Thomsen joined Amoco Corp., later merged into BP PLC, in 1980, after serving as a member of the faculty of the State University of New York at Binghamton. During his 8 years at the university, he spent a sabbatical at the Australian National University in Canberra and was a visitor at the Goddard Space Flight Center in New York.
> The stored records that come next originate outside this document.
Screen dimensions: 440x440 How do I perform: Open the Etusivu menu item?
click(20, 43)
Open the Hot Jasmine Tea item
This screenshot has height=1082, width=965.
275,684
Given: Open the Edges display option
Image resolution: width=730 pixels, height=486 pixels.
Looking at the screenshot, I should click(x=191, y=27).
He earlier worked at the Centre Nationale de la Recherche Scientifique in Paris, at the California Institute of Technology in Pasadena, and at IBM Corp. in San Jose, Calif.

Education

Thomsen holds a BS in geophysics from Cal Tech and a PhD in geophysics from Columbia University.

Affiliations

He has been a member of SEG’s Research Committee since 1987 and was committee chairman in 1998-2000. A 1994 recipient of SEG’s Reginald Fessenden Award, he served as editor of the group’s Geophysical Developments Series of 1994-98. He now serves as a trustee associate of the SEG Foundation and chairs the foundation’s Project Review Committee.
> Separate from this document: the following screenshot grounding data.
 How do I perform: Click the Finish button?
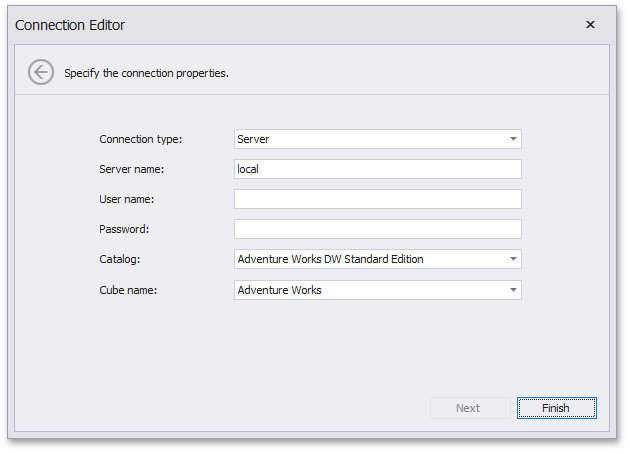pos(556,408)
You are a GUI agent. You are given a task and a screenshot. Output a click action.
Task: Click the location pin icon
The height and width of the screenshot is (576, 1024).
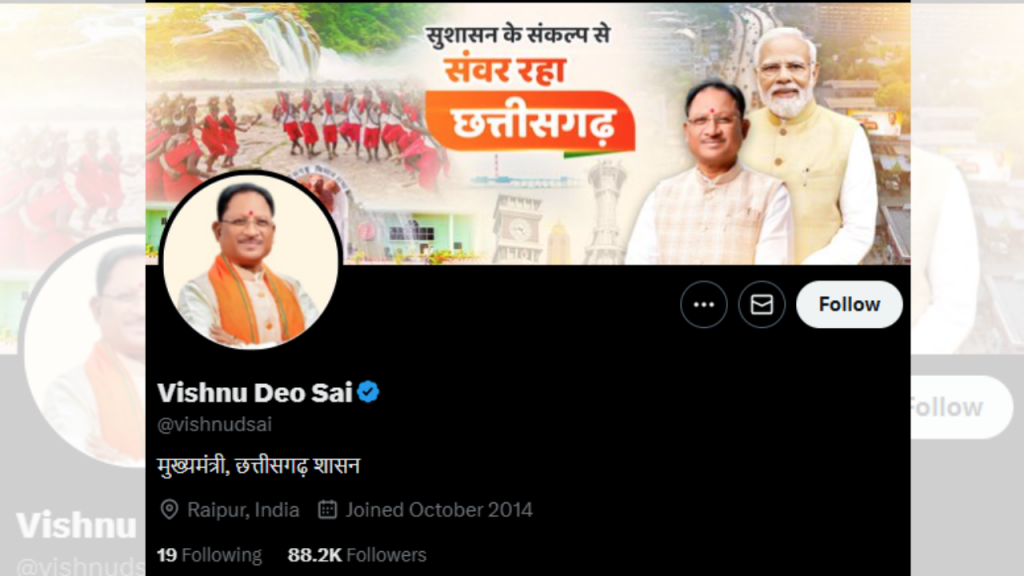(x=169, y=509)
Thomsen served as an SEG distinguished lecturer in 1997 and as an SEG/European Association of Geophysicists and Engineers (EAGE) distinguished instructor in 2002.

He’s an honorary member of the Geophysical Society of Houston and of EAGE. He was appointed a foreign member of the Russian Academy of Natural Sciences and received the group’s Kapista Medal in 2004.